Sunday, February 13, 2011
The cliché – and there is truth to it, as there is truth to all clichés – is that men fix, women vent. That causes problems, as most everyone finds out. Women vent to men and men want to fix the problem.
I tell women, if you want to vent, talk to your girlfriends. You don’t go to a doctor or dentist to vent: you want your problems fixed. I don’t want to hear you babble unless you want the problem fixed.
Some men turn off women’s babbling. All they hear is a hum in the background. I knew one guy whose wife babbled around the kitchen while he was reading the paper. He had no idea what she was ever saying, but one day she stopped talking and he looked up and said, “Is there something wrong?” because the background noise had stopped. But if you had asked him what she had said, he wouldn’t have had a clue.
When people ask me want I do for a living, I tell them I fix things. I get some odd looks. But if you think about it, all jobs are about fixing things. Or, at least, most of them.

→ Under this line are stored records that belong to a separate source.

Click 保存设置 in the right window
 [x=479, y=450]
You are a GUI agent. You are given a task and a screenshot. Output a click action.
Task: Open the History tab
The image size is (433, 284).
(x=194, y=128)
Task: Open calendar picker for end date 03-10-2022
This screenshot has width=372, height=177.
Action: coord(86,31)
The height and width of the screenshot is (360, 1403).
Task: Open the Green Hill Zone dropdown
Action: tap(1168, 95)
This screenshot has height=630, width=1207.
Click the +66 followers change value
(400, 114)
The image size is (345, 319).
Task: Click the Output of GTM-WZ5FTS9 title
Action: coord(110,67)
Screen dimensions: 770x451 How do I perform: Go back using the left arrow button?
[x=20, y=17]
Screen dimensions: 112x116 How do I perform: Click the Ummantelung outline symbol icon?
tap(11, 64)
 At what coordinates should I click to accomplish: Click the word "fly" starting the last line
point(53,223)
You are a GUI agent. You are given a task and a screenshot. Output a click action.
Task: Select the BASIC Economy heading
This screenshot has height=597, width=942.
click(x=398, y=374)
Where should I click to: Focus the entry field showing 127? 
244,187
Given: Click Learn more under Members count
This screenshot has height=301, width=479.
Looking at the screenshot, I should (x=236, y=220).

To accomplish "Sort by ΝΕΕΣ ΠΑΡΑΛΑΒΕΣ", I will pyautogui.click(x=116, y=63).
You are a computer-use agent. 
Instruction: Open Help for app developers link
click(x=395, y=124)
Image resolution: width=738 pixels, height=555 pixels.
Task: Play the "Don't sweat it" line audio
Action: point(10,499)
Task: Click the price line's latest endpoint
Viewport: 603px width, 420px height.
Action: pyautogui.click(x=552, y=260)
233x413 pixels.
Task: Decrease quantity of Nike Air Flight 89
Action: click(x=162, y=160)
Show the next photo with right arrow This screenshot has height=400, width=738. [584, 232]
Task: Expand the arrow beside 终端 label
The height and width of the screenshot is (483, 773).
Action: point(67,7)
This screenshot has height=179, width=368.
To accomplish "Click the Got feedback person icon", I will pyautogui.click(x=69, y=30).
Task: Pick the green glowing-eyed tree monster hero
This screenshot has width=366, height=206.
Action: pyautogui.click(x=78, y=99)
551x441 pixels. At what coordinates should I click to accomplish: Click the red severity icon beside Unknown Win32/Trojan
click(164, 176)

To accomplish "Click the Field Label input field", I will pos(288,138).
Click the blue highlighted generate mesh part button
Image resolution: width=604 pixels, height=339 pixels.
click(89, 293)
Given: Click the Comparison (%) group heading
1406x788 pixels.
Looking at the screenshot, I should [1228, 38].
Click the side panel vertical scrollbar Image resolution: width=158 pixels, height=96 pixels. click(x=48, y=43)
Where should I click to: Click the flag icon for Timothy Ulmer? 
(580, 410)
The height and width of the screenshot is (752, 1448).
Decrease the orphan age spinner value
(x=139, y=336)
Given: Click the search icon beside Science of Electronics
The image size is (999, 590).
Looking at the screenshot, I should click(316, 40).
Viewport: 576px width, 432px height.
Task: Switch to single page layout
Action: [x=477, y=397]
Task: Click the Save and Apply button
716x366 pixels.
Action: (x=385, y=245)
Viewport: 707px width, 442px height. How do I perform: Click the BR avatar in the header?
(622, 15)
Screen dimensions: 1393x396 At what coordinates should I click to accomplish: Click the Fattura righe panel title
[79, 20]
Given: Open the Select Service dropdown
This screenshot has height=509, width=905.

F. Paul Wilson has a series of novels about a character he calls Repairmen Jack. Jack fixes things when the people cannot go to the police. I sometimes tell people since I fix things, I call myself Repairmen Bob.
Sometimes the desire to fix things can be a compulsion. I once saw a cat fall down a sewer drain opening and spent half a hour figuring out how to get him out (I ended up pulling him up with a piece of wire after I took the manhole cover off).
When I can’t fix things it drives me nuts. Many years I couldn’t get the water pump off of my car and was cursing mightily. Then I looked up and saw my mother standing on the porch with her mouth open. What was coming out of me was “($*%*!@#$%^!!!!!”
Men are the ones who invented civilization and technology. I figure one of the reasons is because they want to fix things. It’s hot? Let’s make it cooler. It’s cold? Let’s make it warmer. You’re sick? Let’s make you well.
If people spent all their time venting, we’d still be living in caves.